Intel 64 and IA-32 Architectures Software Developers Manual Volume 1, Basic Architecture

11-28 Vol. 1
PROGRAMMING WITH STREAMING SIMD EXTENSIONS 2 (SSE2)
Use stack and data alignment techniques to keep data properly aligned for
efficient memory use.
Use the non-temporal store instructions offered with the SSE and SSE2
extensions.
Employ the optimization and scheduling techniques described in the Intel
Pentium 4 Optimization Reference Manual (see Section 1.4, “Related Literature,
for the order number for this manual).
11.6.2 Checking for SSE/SSE2 Support
Before an application attempts to use the SSE and/or SSE2 extensions, it should
check that they are present on the processor and that the operating system supports
them. The application can make this check by following these steps:
1. Check that the processor supports the CPUID instruction by attempting to
execute the CPUID instruction. If the processor does not support the CPUID
instruction, it will generate an invalid-opcode exception (#UD).
2. Check that the processor supports the SSE and/or SSE2 extensions (true if
CPUID.01H:EDX.SSE[bit 25] = 1 and/or CPUID.01H:EDX.SSE2[bit 26] = 1).
3. Check that the processor supports the FXSAVE and FXRSTOR instructions (true if
CPUID.01H:EDX.FXSR[bit 24] = 1).
4. Check that the operating system supports the FXSAVE and FXRSTOR instruc-
tions. (execute a MOV instruction, true if CR4. OSFXSR[bit 9] = 1).
5. Check that the operating system supports SIMD floating-point exception
handling. (execute a MOV instruction, true if CR4.OSXMMEXCPT[bit 10] = 1).
NOTE
CR4.OSFXSR[bit 9] and CR4.OSXMMEXCPT[bit 10] must be set by
the operating system.

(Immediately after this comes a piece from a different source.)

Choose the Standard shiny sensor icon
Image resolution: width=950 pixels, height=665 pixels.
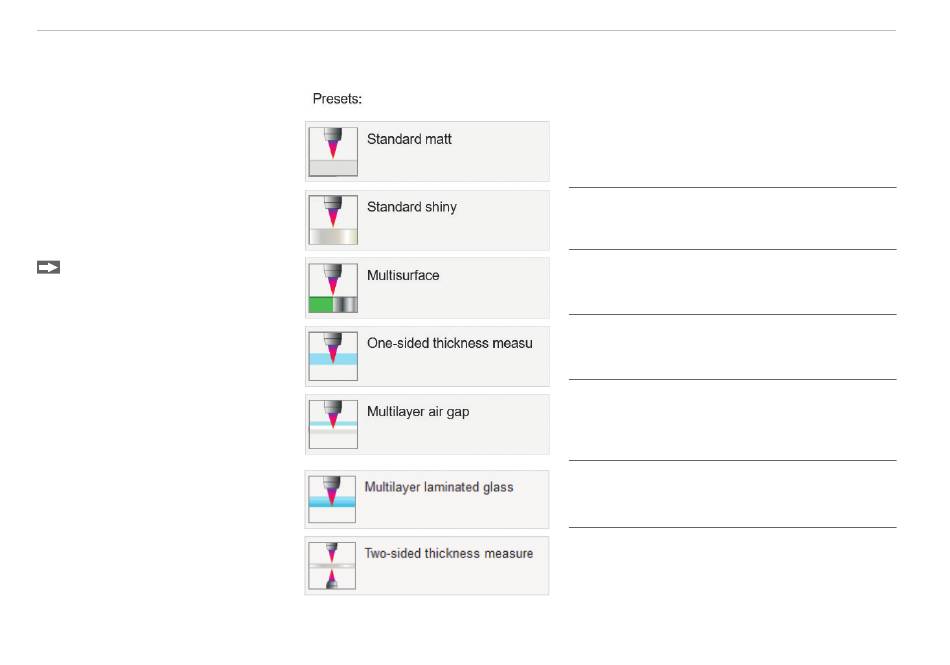pos(333,220)

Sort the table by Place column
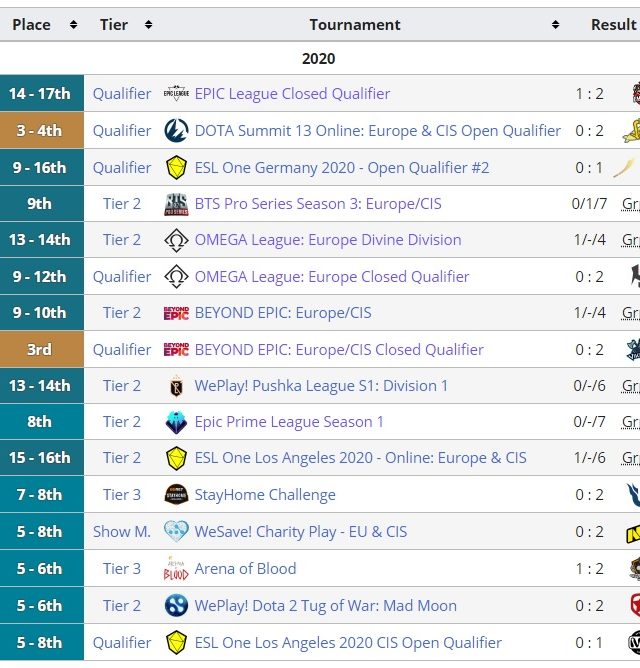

The processor has no other way of detecting
operating-system support for the FXSAVE and FXRSTOR instructions
or for handling SIMD floating-point exceptions.
6. Check that emulation of the x87 FPU is disabled (execute a MOV instruction, true
if CR0.EM[bit 2] = 0).
If the processor attempts to execute an unsupported SSE or SSE2 instruction, the
processor will generate an invalid-opcode exception (#UD).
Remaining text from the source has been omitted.